Chanyeol rolls his eyes as he picks up a tray, starting to fill it with sweets and breads. "Nah," he says. "I've had the biggest fan position on lock since second year of university." He laughs, catching too much attention, and Jongin picks up his own tray, moving away so he'll stop picking up hints of Chanyeol's new scent.

"Did you change brands?" Jongin asks. "Of aftershave, I mean." He keeps his gaze resolutely focused on the two pastries in front of him.

"You noticed?" Chanyeol's voice is warm honey with pleasure, and Jongin flicks his gaze to the menu, ordering a caffè latte as they move down the line toward the register.

"When you hugged me," Jongin mumbles. "It was different from last week."

"I ran out, so I'm finally using the stuff Kyungsoo gave me for that gift exchange last year." Chanyeol shrugs. "I kind of like it. Do you?"

"Doesn't matter if I like it," Jongin says. "Smell like whatever you want." He fumbles for his wallet, but Chanyeol shakes his head and pays the cashier for both of them. He nudges Jongin with his elbow toward their usual table, and Jongin follows.

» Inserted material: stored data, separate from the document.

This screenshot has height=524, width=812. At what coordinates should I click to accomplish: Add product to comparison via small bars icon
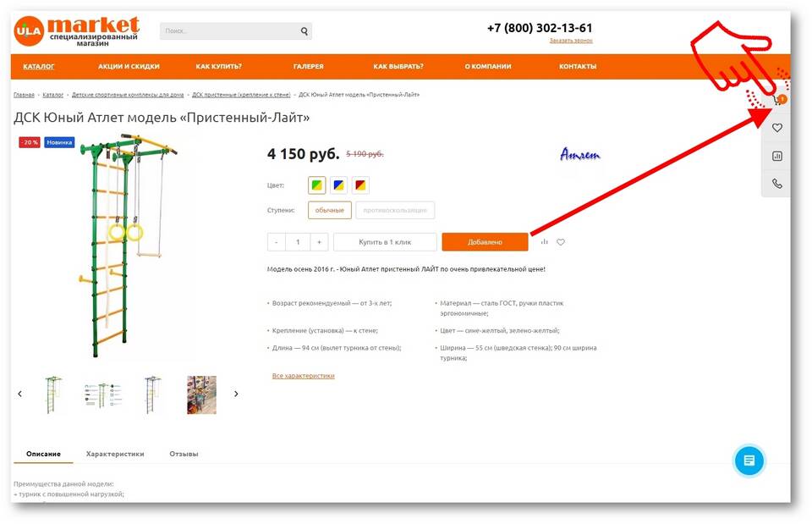coord(544,241)
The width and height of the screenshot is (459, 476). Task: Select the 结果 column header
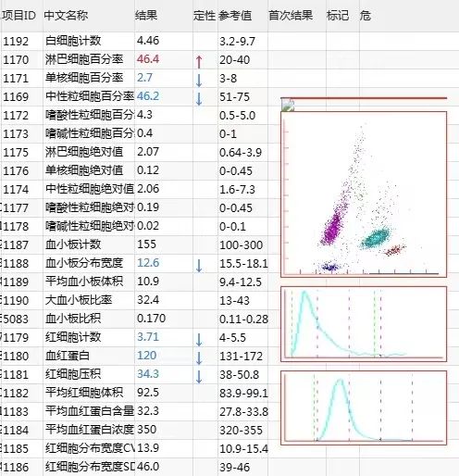(146, 16)
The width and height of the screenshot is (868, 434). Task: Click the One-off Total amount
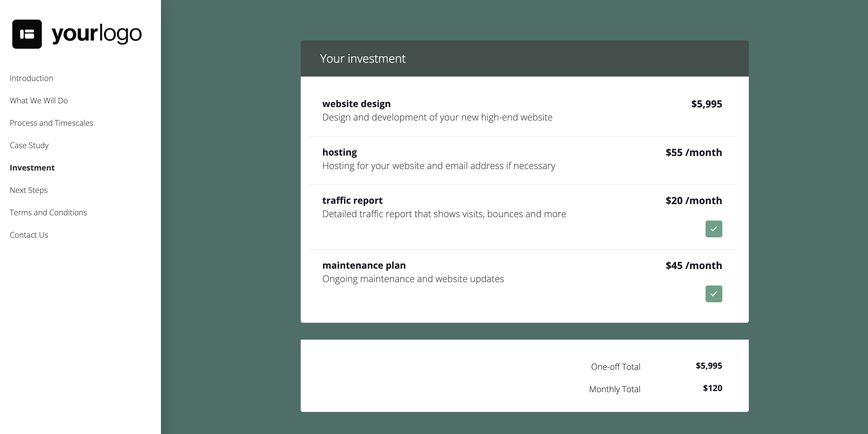709,366
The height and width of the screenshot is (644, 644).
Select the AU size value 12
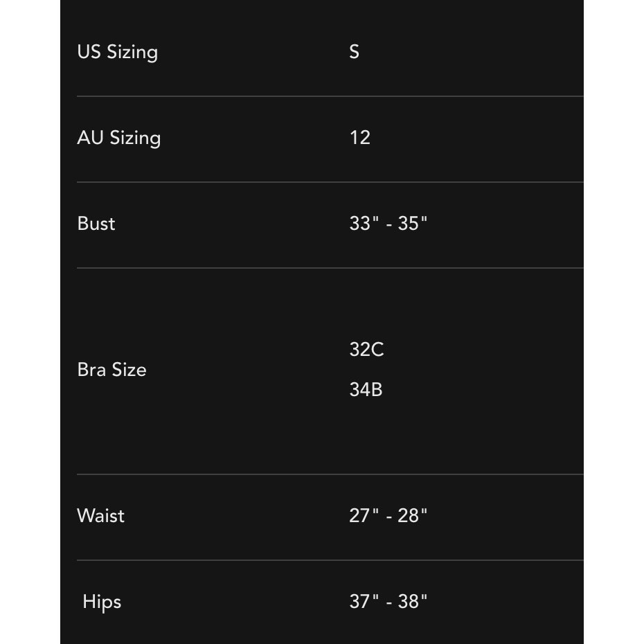[360, 138]
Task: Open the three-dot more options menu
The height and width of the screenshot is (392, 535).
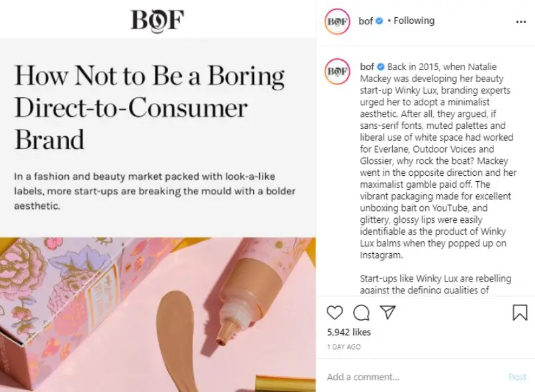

"How's work?" Jongin asks, expecting Chanyeol to start overflowing like a man-made lake in rainy season with research anecdotes, but Chanyeol shrugs.

"It's all right," he says. "We're working on something new. It's sort of a secret."

"Sounds dangerous," Jongin says, frowning. He wishes he had a pen. Drawing on Chanyeol's receipt would give him something to do with his hands, and Chanyeol saves his receipts and records all his purchases in spreadsheets so it would be something for him to laugh at, later.

"Aw, Jonginnie, are you worried about me?" Chanyeol taps the toe of his shoe against Jongin's under the table. "It's not dangerous. Not really, anyway. It's just a new procedure that will make life easier for a lot of people."

"I'm not worried about you," Jongin says. "You've always been able to take care of yourself. You're the genius, not me."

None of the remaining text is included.